4. Don’t be ashamed to admit you do not know the answer. Whether about the Bible or religion in general, there are many things which are surrounded by mystery. So, do not make the mistake of giving people the impression that you are a “know-it-all.” No one likes such a person. And, this will take the pressure off you, as well. You should not be afraid to say, “I don’t know the answer to that question. But I am sure that if I spend a little time studying, that the Bible will provide the answer. Let’s talk about that next time.”
5. Don’t always try to answer everything the other person says. It is not compromising to admit that the other fellow is right when he happens to be correct about something. When someone says something that is true, commend him for it, and if possible, offer the scriptural justification for his point. It shows that you are trying to be objective and honest, and willing to admit it when he is right. Concentrate on just a few important things, not every point which the other person brings up. Many matters are not worth arguing about; some, on the other hand, are basic and fundamental to an understanding of many other things. Learn to draw a distinction between the things that matter and the things that do not. Talk about the important ones, and put off the insignificant ones till another time.

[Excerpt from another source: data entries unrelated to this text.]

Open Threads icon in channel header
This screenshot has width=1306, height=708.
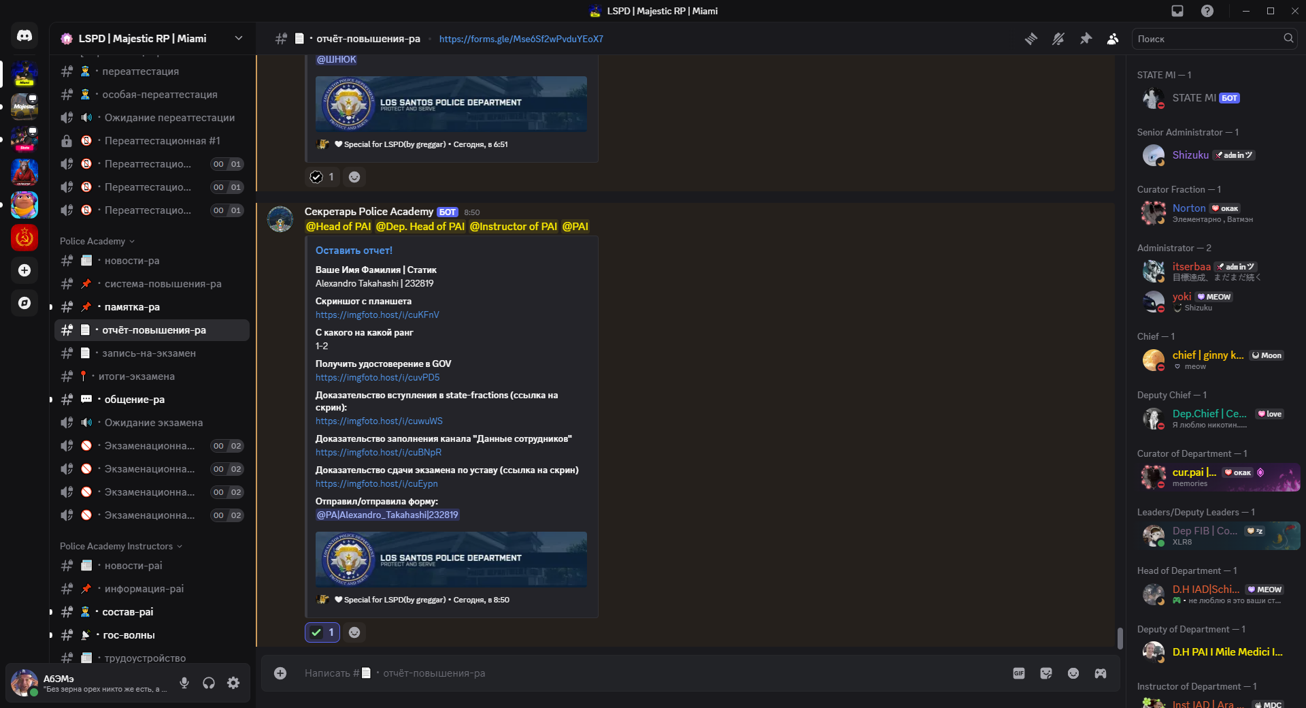[1031, 39]
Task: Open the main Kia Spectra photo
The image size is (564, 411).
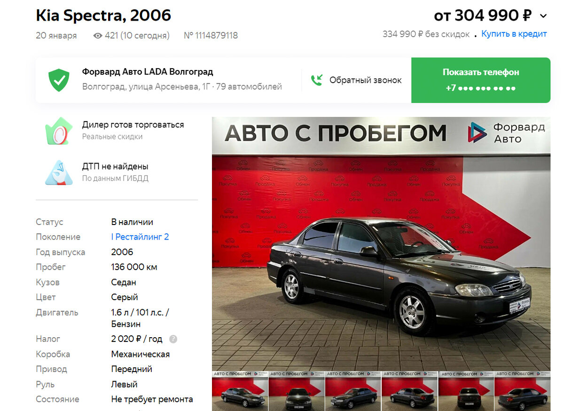Action: (x=381, y=244)
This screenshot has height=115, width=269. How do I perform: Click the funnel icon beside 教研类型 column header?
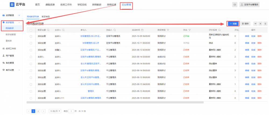tap(168, 30)
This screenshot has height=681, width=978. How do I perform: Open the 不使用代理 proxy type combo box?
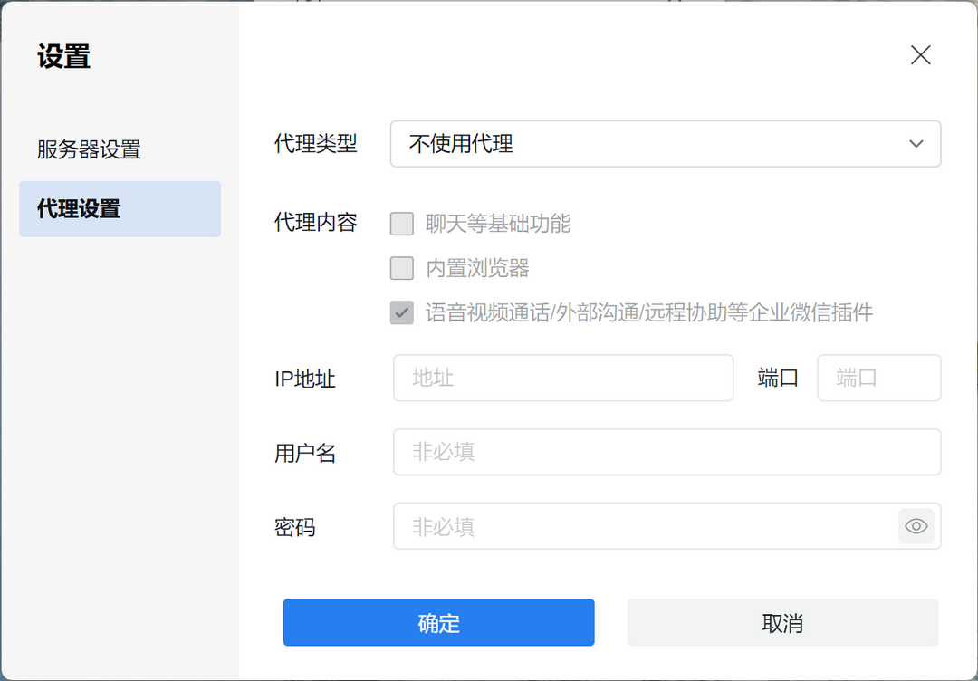tap(652, 144)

If you never get around to them, what have you missed?
6. Don’t do all the talking. The Bible warns against this human trait: “Let every man be swift to hear, slow to speak, slow to wrath . . .” (Jam. 1:19). Those who monopolize a conversation lose their audience! Don’t be a “motor-mouth”!
7. Don’t use too many passages of Scripture. It is much better to talk about a few Scriptures than a long list. Why? Because the mind can only retain a few things at once. If you only teach one passage, and get the message of that one across, you may prove very successful indeed. Philip concentrated on just two verses of Isaiah’s prophecy about the Messiah in his conversion of the Ethiopian treasurer (Acts 8:32-35; Isa. 53:7-8). Yet, he led him to the Lord and baptized him that same day!
8. Don’t get angry. Anger is the surest confession of defeat for a personal worker. Always remain under control, calm and considerate of others. It is a sure sign of Christian character. I have always found that kindness carries as much weight in the heated discussion as logical arguments. The Bible says that “love suffers long and is kind” (1 Cor. 13:4). Don’t be angry, but be gentle in presenting the word of truth.
Therefore, when you have the opportunity to teach someone, try and put some of these suggestions to good use. Always keep in mind that it is your duty to save a soul from death and to hide a multitude of sins (Jam 5:19,20). It is their duty to either accept it or reject it. Don’t go out and try to make your audience agree with you or to make them obey you, but rather attempt to present the Word of God in its best possible light. Remember, we plant and water, but it is God who gives the increase (1 Cor 3:6).